Fratelli al cinema 3D

A volte, mio fratello era davvero burbero e intrattabile.
Su alcune questioni si irrigidiva e non c'era verso di discutere e di ragionare.
Dopo la morte della mamma, abbiamo avuto un grande riavvicinamento e vissuto degli splendidi momenti assieme, anche se - a volte -  per le ragioni enunciate si determinanavano delle incomprensioni.
Salvatore, in maniera ancora più marcata dopo la morte della mamma, avrebbe voluto vivere una vita da anacoreta spartano, soprattutto per quanto riguardava òl'alimentazione.
Si creavano dei conflitti. Io mi sentivo responsabilizzato sorvegliare che si alimentasse in maniera adeguata, mentre lui cercava di tenere fede con caparbietà alla sua decisione.
Spesso discutevamo su questa faccenda e litigavamo anche.
Non so perchè fosse così rigido... O meglio lo so. Questa ed altre cose (come l'aderire a decisioni apparentemente irragionevoli) investivano dei campi in cui poteva esercitare la sua volontà di autodeterminazione che, tuttavia, a volte collideva con il principio dell'autoconservazione.
Io mi sentivo in dovere di spingerlo a mangiare, rispettando tuttavia la sua volontà di mangiare poco.
Facevo cucinare giornalmente, ma ero io a dovermene occupare (e tutto ciò che vi era connesso, come fare la spesa, decidere le pietanze etc), perchè a sentir lui era sufficiente mangiare "una patata bollita" a pranzo e a cena.
Condizione fondamentale era che io fossi presente al momento dei pasti, in modo da poter utilizzare dei piccoli trucchi (che poi erano gli stessi che usava la mamma per farlo mangiare un po' di più),

Salvatore CrispiE così andavamo avanti: la mia vita in quel periodo è cambiata molto proprio perchè io subordinavo l'architettura della mia giornata all'esigenza di essere presente ai pasti, mattina e sera.
E così andavamo avanti.
Il prezzo?
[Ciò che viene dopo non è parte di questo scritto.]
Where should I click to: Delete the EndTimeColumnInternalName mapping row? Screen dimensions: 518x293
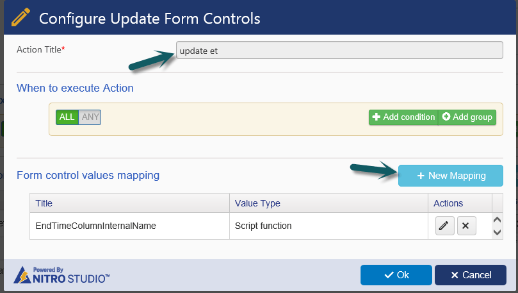(466, 226)
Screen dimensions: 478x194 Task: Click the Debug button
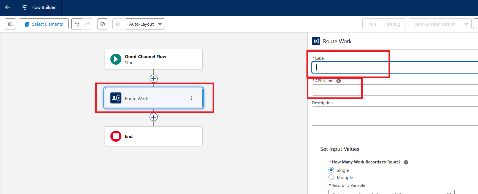[x=393, y=24]
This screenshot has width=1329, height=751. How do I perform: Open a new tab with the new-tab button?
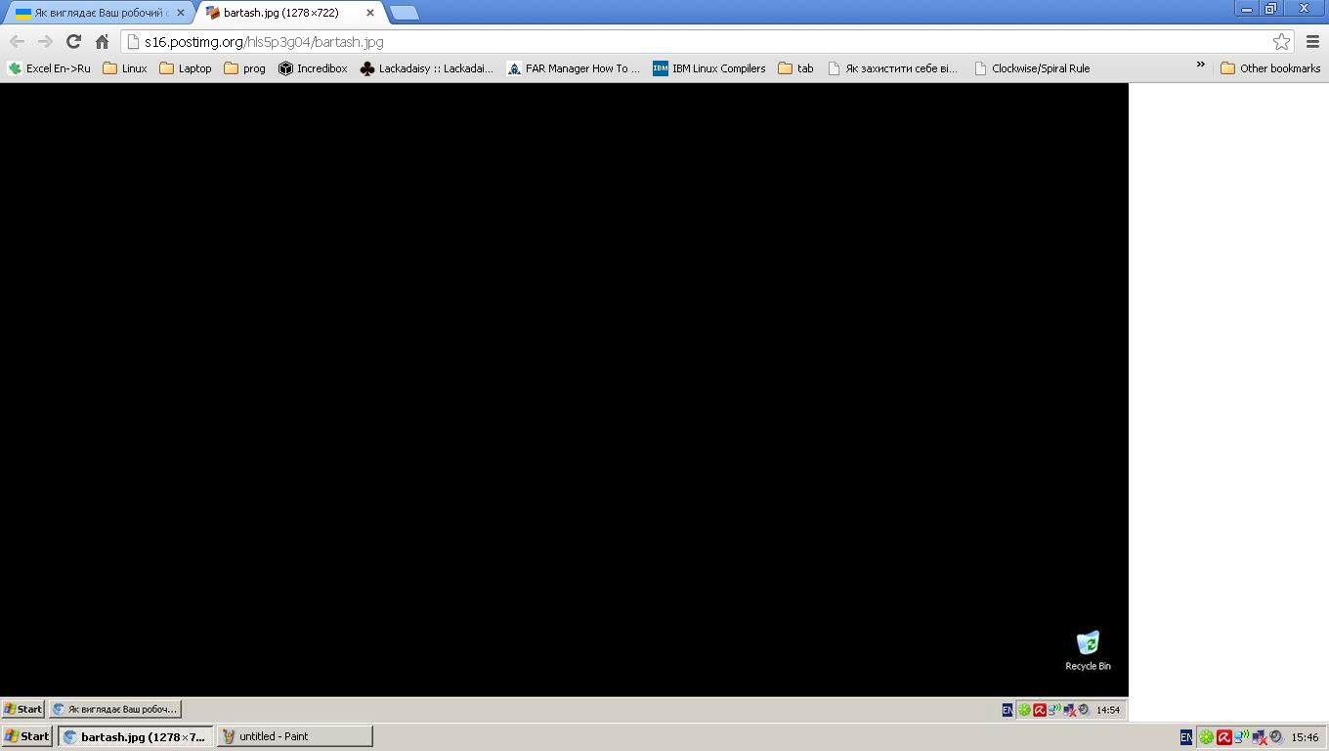click(x=404, y=13)
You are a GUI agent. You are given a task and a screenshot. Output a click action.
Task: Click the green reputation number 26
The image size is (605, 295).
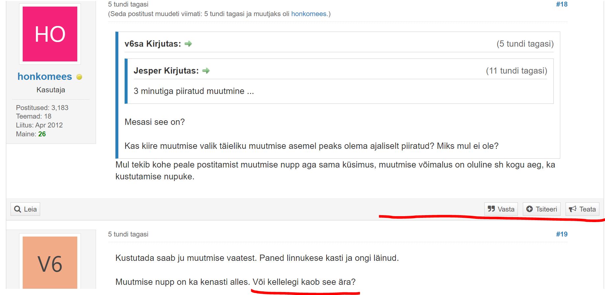(42, 134)
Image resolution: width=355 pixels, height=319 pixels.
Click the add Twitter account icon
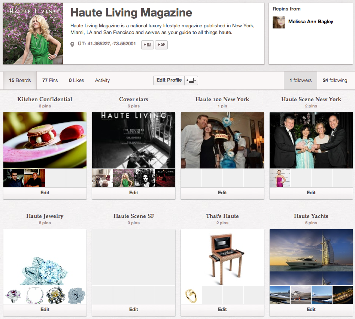(x=161, y=45)
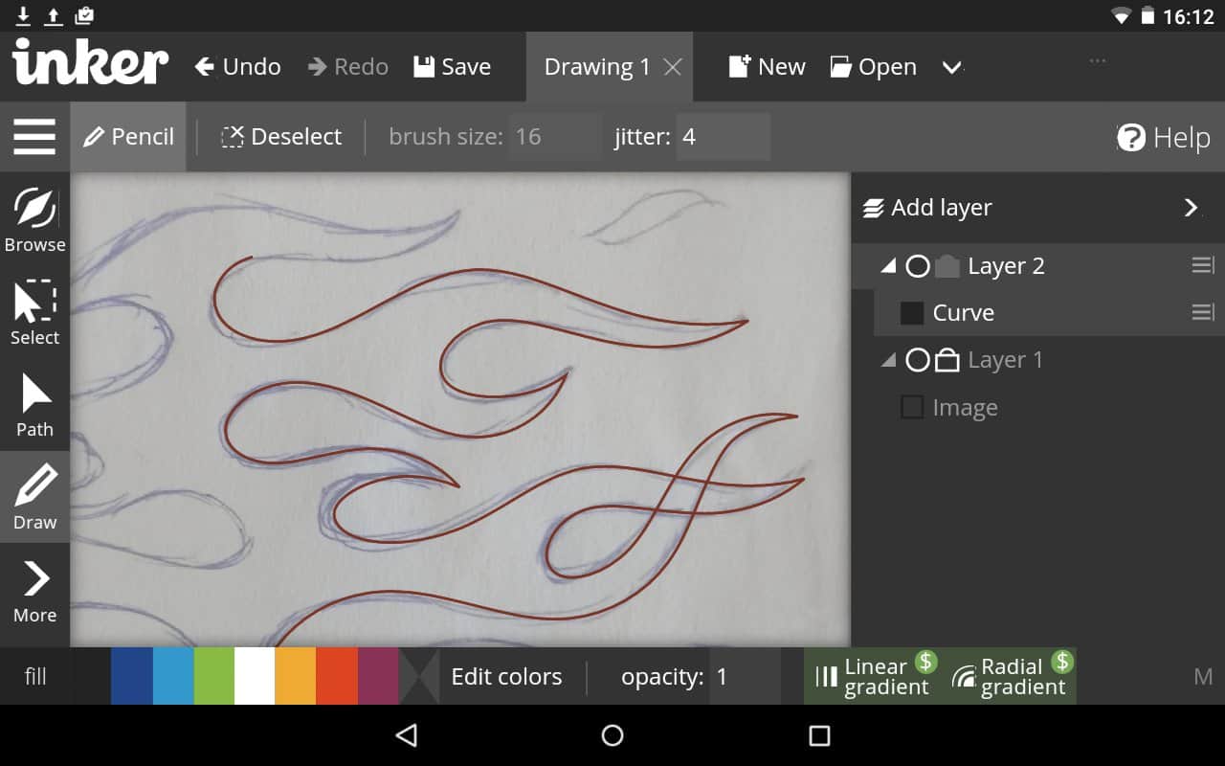1225x766 pixels.
Task: Open the Help icon
Action: coord(1131,138)
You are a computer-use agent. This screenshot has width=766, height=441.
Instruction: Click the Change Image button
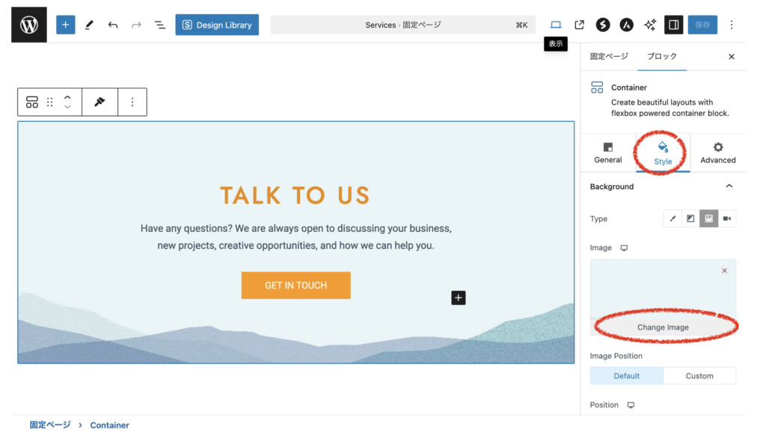pyautogui.click(x=663, y=327)
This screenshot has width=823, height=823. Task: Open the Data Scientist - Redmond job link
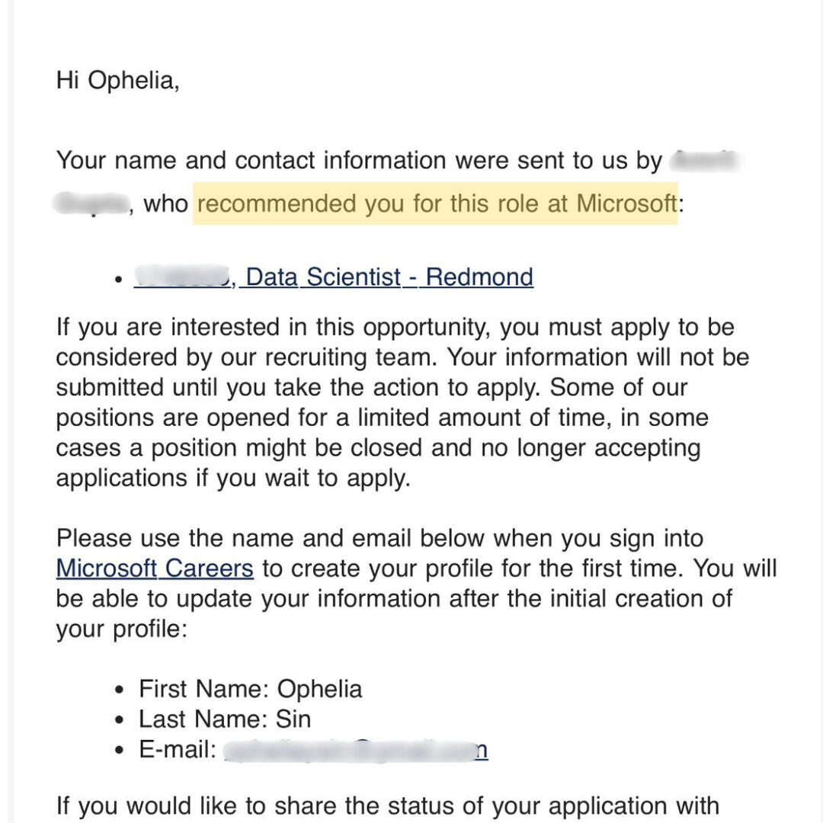coord(389,277)
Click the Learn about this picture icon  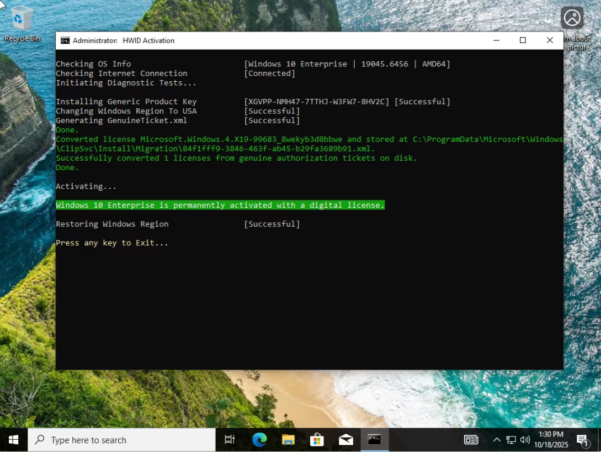pos(572,19)

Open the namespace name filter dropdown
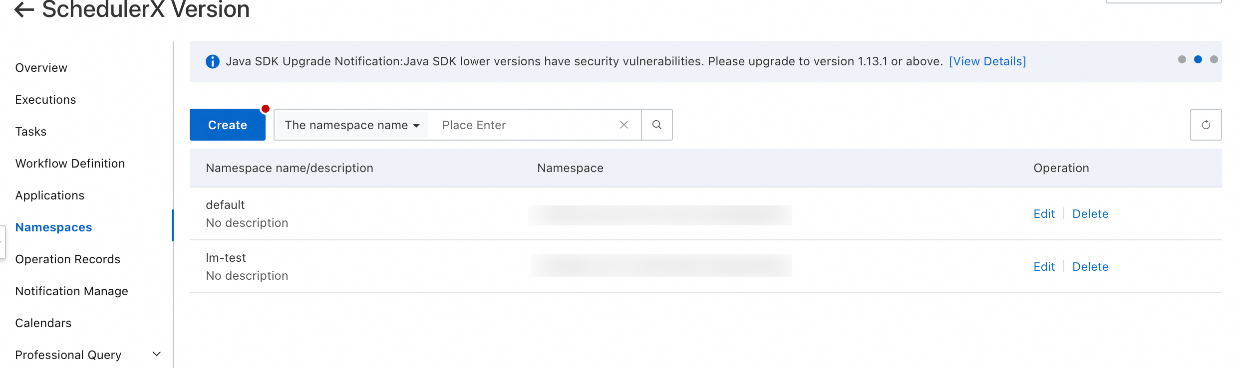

Qualche lamentela da parte sua, qualche presa di posizione clamorosa, ma poi trovavamo sempre una via di mezzo che fungesse da crinale tra la sua volontà e la mia.
Ma, naturalmente, perchè tutto funzionasse bene era necessario che io fossi presente.
Quando ero in viaggio?
Inevitabilmente le cose cambiavano.
Lo scettro del comando passava pienamente a lui e si doveva fare come diceva a lui, anche se il suo carer aveva in parte appreso i miei metodi e anche lì si trovavano delle soluzioni di compromesso, ma pur sempre in minus rispetto a quando c'ero io.
Nel corso del tempo, Salvatore era forte dimagrito e, da che era robusto e pienotto, pesava quanto un fuscello.
Un'altra cosa su cui si manifestava il suo forte temperamento era quando, avvicinandosi delle ricorrenze che lo riguardavano, come il compleanno e l'onomastico o cert efestività in cui io cercavo di mantenere le consuetudini a cui la mamma teneva, mi proibiva con veemenza di fare qualsiasi cosa per lui e, soprattutto, di convocare amici e parenti per una cena assieme.
Presi ad organizzare degli "eventi" familiari di nascosto: di modo tale che poi la riunione familiare predisposta dovesse risultare una "sorpresa" per lui, davanti alla quale non c'era altre da fare che opporre un buon viso.
Prima di arrivare a questo stratagemma che, poi, a tutti gli effetti era un vero e proprio segreto di Pulcinella, perchè lui capiva tutto, ma - sornione - faceva finta di non sapere e di cascare dalle nuvole, avemmo su questo tema un clamoroso litigio che finì in una manifestazione irata da parte sua e nella mia ritirata, come spesso accadeva in simili circostanze.
Ma fu solo una ritirata strategica, poichè nelle ore successive - dopo una ponderata riflessione - gli scrissi una lettera e gliela feci trovare sul tavolo della sua stanza.
La lesse sicuramente, ma non mi disse mai niente: non parlammo di come accomodare le cose
Ma da allora, dopo la lettera, non ci furono più eclatanti discussioni.
Trovammo un punto di equilibrio e mi lasciò fare.
Eccola di seguito: la propongo adesso, perchè me n'ero dimenticato e mettendo ordine tra le sue cose, l'ho trovata in uno dei cassetti della sua scrivania.
Mi ha commosso il fatto che l'avesse conservata: evidentemente l'aveva letta, ci aveva riflettuto e l'aveva considerata una cosa da conservare, un'importante documento visto che di queste cose non parlavamo mai direttamente (ma più che altro per una lunga consuetudine familiare).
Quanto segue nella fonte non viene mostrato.